In a moment of weakness, Feldman agreed to witness the will. "I witnessed a signature of a person who I never met — never saw — that I wasn't present when he signed," Feldman said. "You can't witness something that you didn't witness. That's illegal."
Days later, they asked Feldman to visit Ludwig's home to do an inventory of the estate. Feldman said that's where he first saw what he believed was $3.6 billion worth of gold bars — and a photo of Ludwig in a Nazi uniform.
Gold Bars follows Feldman's DIY investigation into what he believed was gold stolen from Holocaust victims by the Nazis.
When Feldman publicly accused his former business partner of living off the gold, he was hit with a multimillion-dollar defamation lawsuit, which threatened to bankrupt him and destroy his career.
As Feldman's profile grew, his 28-year-old daughter, Alex, started to worry about him. She works in film and reluctantly agreed to help with and document his investigation.
Alex was drawn into a web of conflicting evidence, reluctant witnesses and increasingly implausible theories. Feldman's primary evidence was collected in a document he called the Long-Form Summary, a meticulous account of his findings, which attempted to connect his former partner's family to a high-ranking Nazi SS officer who fled to Canada using a forged Jewish identity.

While the story is bizarre, Feldman insisted it was true and that justice demanded that the stolen fortune be returned to Holocaust survivors.
However, Alex soon realized some of her father's claims didn't add up.
Several of the people Feldman had approached were unwilling or unable to confirm aspects of his account, and some disputed his interpretations of events.
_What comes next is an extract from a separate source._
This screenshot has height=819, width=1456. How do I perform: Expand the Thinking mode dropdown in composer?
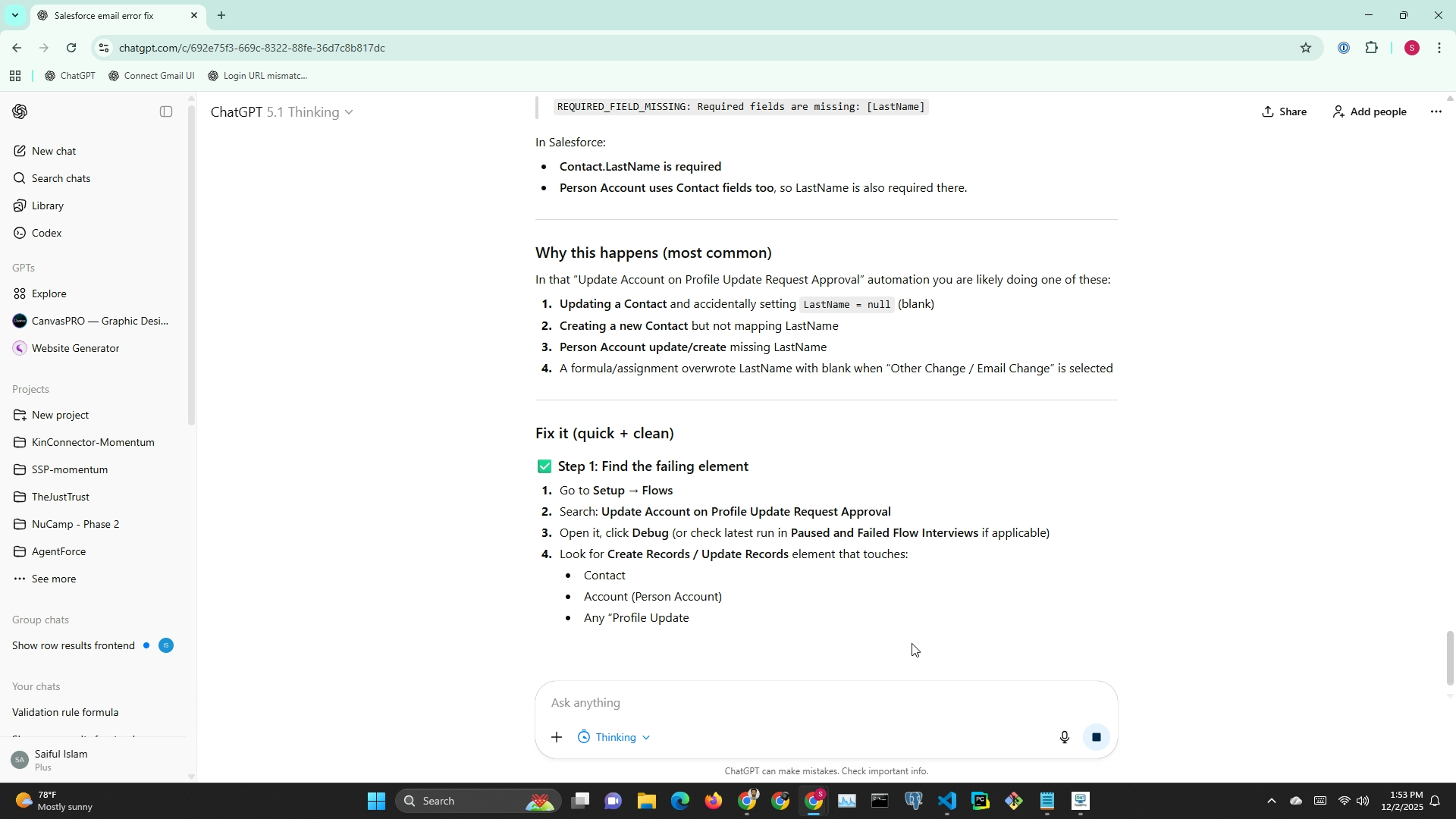tap(614, 737)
Others expressed reluctance to become involved in a dispute they saw as contentious and potentially damaging to those connected with it.
As Alex pieced together an alternate narrative, she saw that her father's investigation might have been compromised by his biases, his obsession with exposing his former partner, and his guilt for unwittingly facilitating the alleged conspiracy decades earlier.
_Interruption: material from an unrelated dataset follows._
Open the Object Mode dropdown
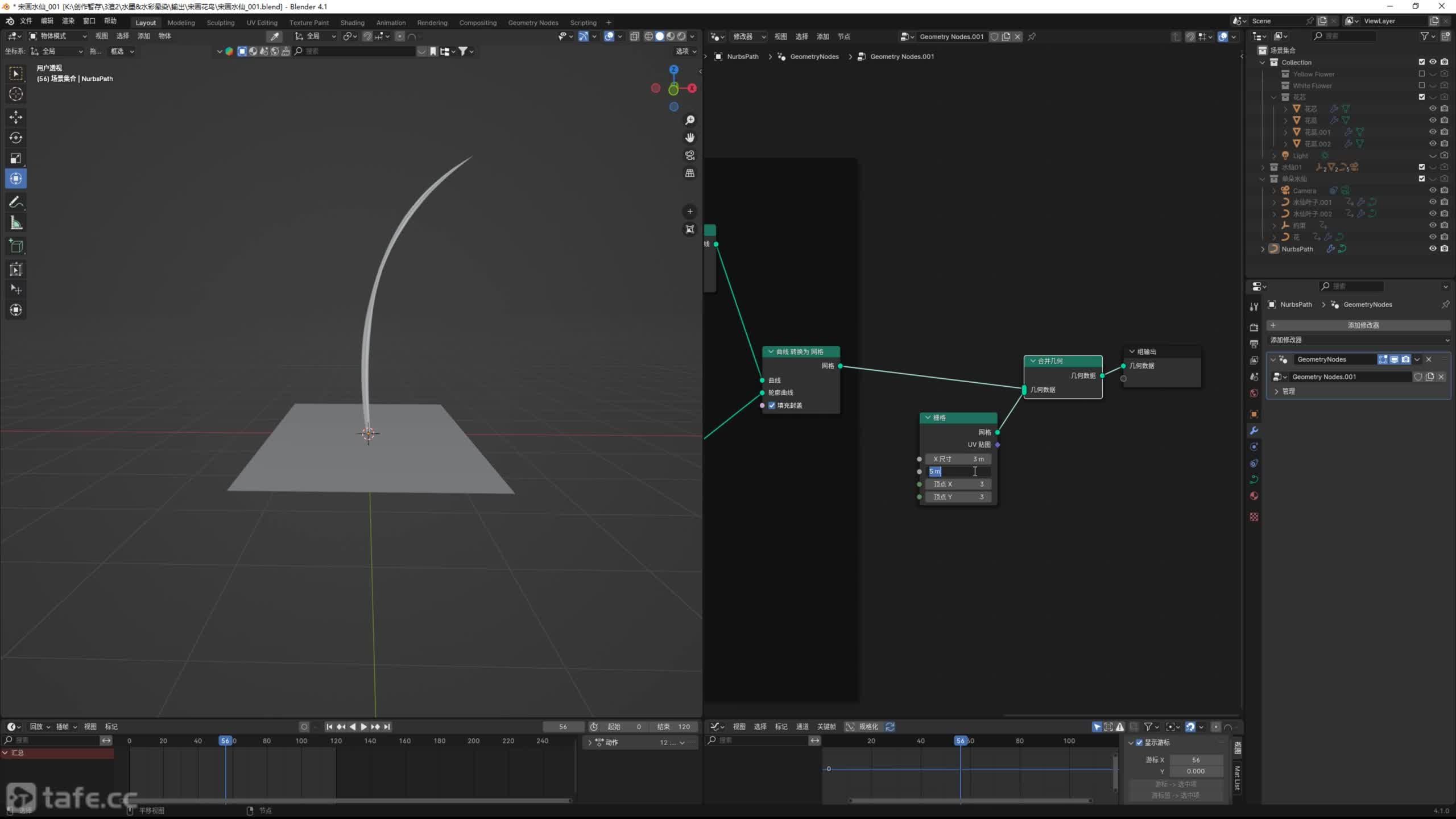This screenshot has height=819, width=1456. tap(58, 36)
At the heart of the investigation lay a deeper, more personal story about Feldman's tumultuous relationship with Alex.

For Alex, the investigation into Nazi gold was not only about her father's quest for justice, but also how she had enabled his behaviour.
With the lawsuit looming and Feldman's reputation — and sanity — at risk, Alex had to navigate the line between supporting her father and holding him accountable for the damage he had caused. She discovered the search for the truth involves questioning not only the facts, but also the motivations and morality of those pursuing it.
Watch Gold Bars on CBC Gem.
Update: In a judgment rendered on June 16, 2025, the Superior Court of Québec found that the story and claims made by Glenn (Joseph) Feldman, as depicted in this documentary, were false, defamatory, and made in bad faith, and ordered him to pay nearly one million dollars in damages plus legal costs.